This is my list of most commonly prescribed medications for patients discharged from the ED. Meds that require renal dose adjustments are flagged in red. Many of these scripts assume that you give the first dose in the ED, which in my opinion is best practice. 
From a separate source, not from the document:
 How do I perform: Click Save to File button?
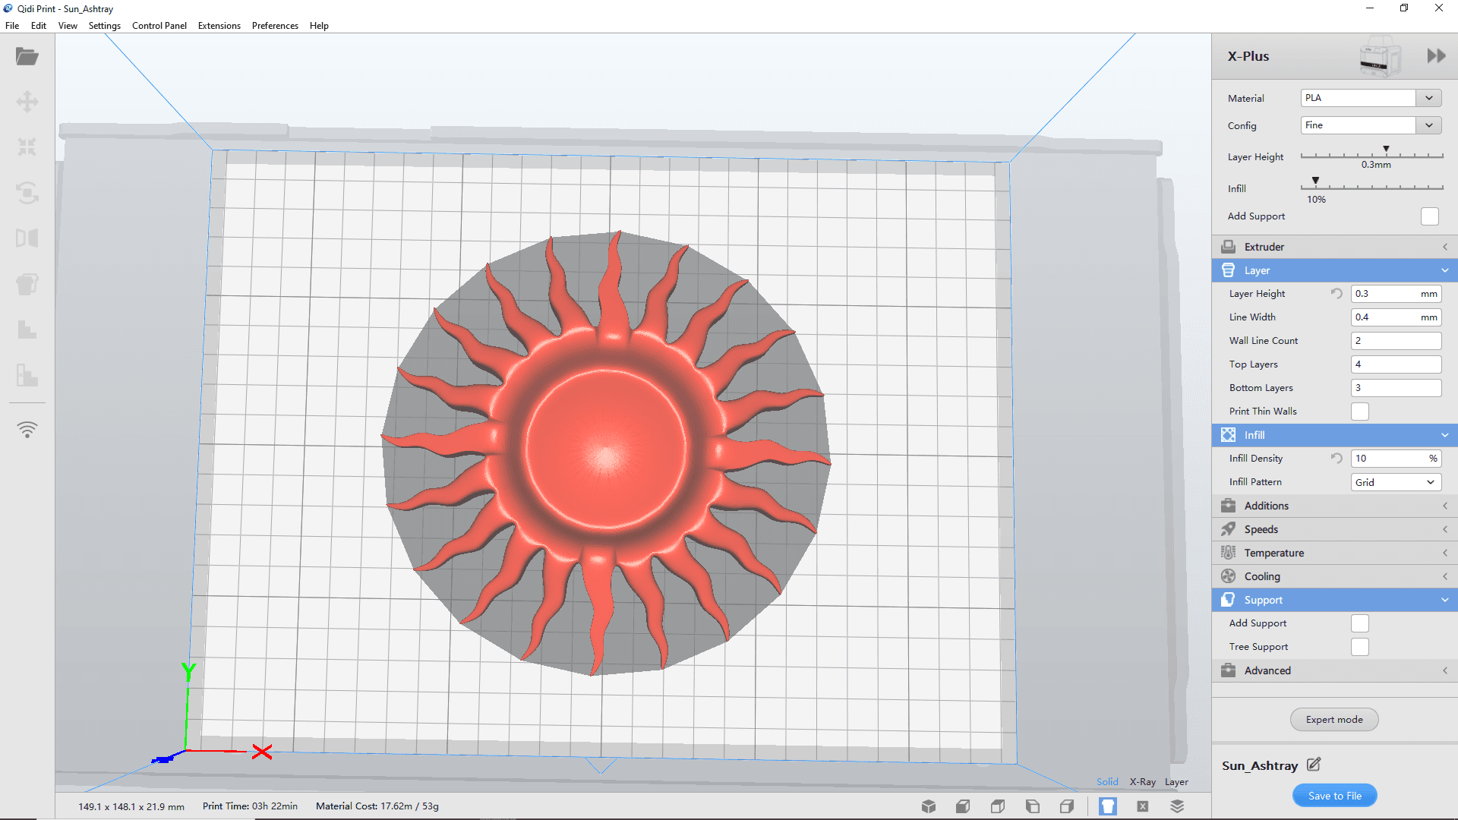1333,796
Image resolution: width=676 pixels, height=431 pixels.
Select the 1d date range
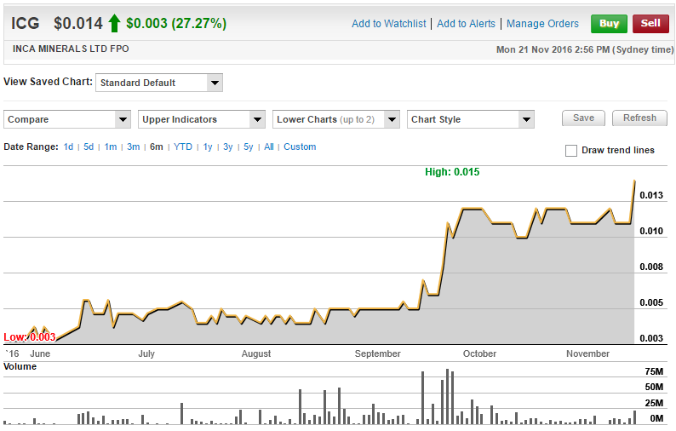68,147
Antibiotics: general out patient

Amoxicillin 875 mg Tablet, take 1 tablet by mouth twice daily for a total of 10 days; dispense QS; refills = 0
*HD and Renal impairment (GFR<30 mL/min): 500 mg 24 Horus

Amoxicillin/Clavulanate 875/125 Tablet, take 1 tablet by mouth twice daily for a total of 10 days; dispense QS; refills = 0
*HD and Renal impairment (GFR<30 mL/min): 875 every 24 hours

Azithromycin 250 mg tablet. Take 1 tablet by mouth starting tomorrow and continue for a total of 4 days; dispense QS; refills=0 (note: 1st dose in given in ED
*Use with caution GFR<10 mL/min, no dose adjustment

Cefdinir 600 mg tablet, take 1 tablet by mouth daily for 7 days. Dispense= QS; refills=0
*HD: 300 mg every other day
*Renal impairment (Cr/Cl<30 mL/min) 300 mg daily

Cefpodoxime 100 mg tablet, take 1 tablet by mouth 2 times per day for 7 days. Dispense QS, refills=0 (note: cystitis)
*HD: 200 mg loading dose, 100 mg 12 hours later, then 100 mg every 24 hours; (drug is dialyzed)
*Renal impairment (Cr/Cl<10 mL/min): 100 mg every 24 hours

Cefpodoxime 200 mg tablet, take 1 tablet by mouth 2 times per day for 14 days. Dispense QS, refills=0 (notecommunity acquired pneumonia)
*HD: 200 mg loading dose, 100 mg 12 hours later, then 100 mg every 24 hours; drug is dialyzed)
*Renal impairment (Cr/Cl<10 mL/min): 100 mg every 24 hours

Cephalexin 500 mg tablet, take 1 tablet twice daily by mouth for 7 days. Dispense=QS; refills=0 (note: contaminated wound prophylaxis)
*Renal impairment:
*CrCl 5 to 14 mL/min and not yet on dialysis: 250 mg every 24 hours
*CrCl 1 to 4 mL/min and not yet on dialysis: 250 mg every 48 hours

Cephalexin 500 mg tablet, take 1 tablet 4 times daily by mouth for 10 days. Dispense=QS; refills=0 (note: active infection)
*Renal impairment:
*CrCl 15 to 29 mL/min: 250 mg every 8 or 12 hours
*CrCl 5 to 14 mL/min and not yet on dialysis: 250 mg every 24 hours
*CrCl 1 to 4 mL/min and not yet on dialysis: 250 mg every 48 hours

Ciprofloxacin 500 mg tablet, take 1 tablet by mouth tomorrow and the day after. Dispense=2, refills=0 (note: hot tube folliculitis, first dose in ED, not recommended for UTI)
*HD: give after dialysis

Ciprofloxacin 500 mg tablet, take 1 tablet by mouth daily for 10 days. Dispense=QS, refills=0 (note: uncomplicated colitis, diverticulitis)
*HD: give after dialysis

Doxycycline 100 mg tablet, take 1 tablet by mouth two times per day for 7 days. Dispense QS, refills=0
(note: MRSA coverage)

Doxycycline 100 mg tablet, take 1 tablet by mouth two times per day for 14 days. Dispense QS, refills=0 (note: lyme disease)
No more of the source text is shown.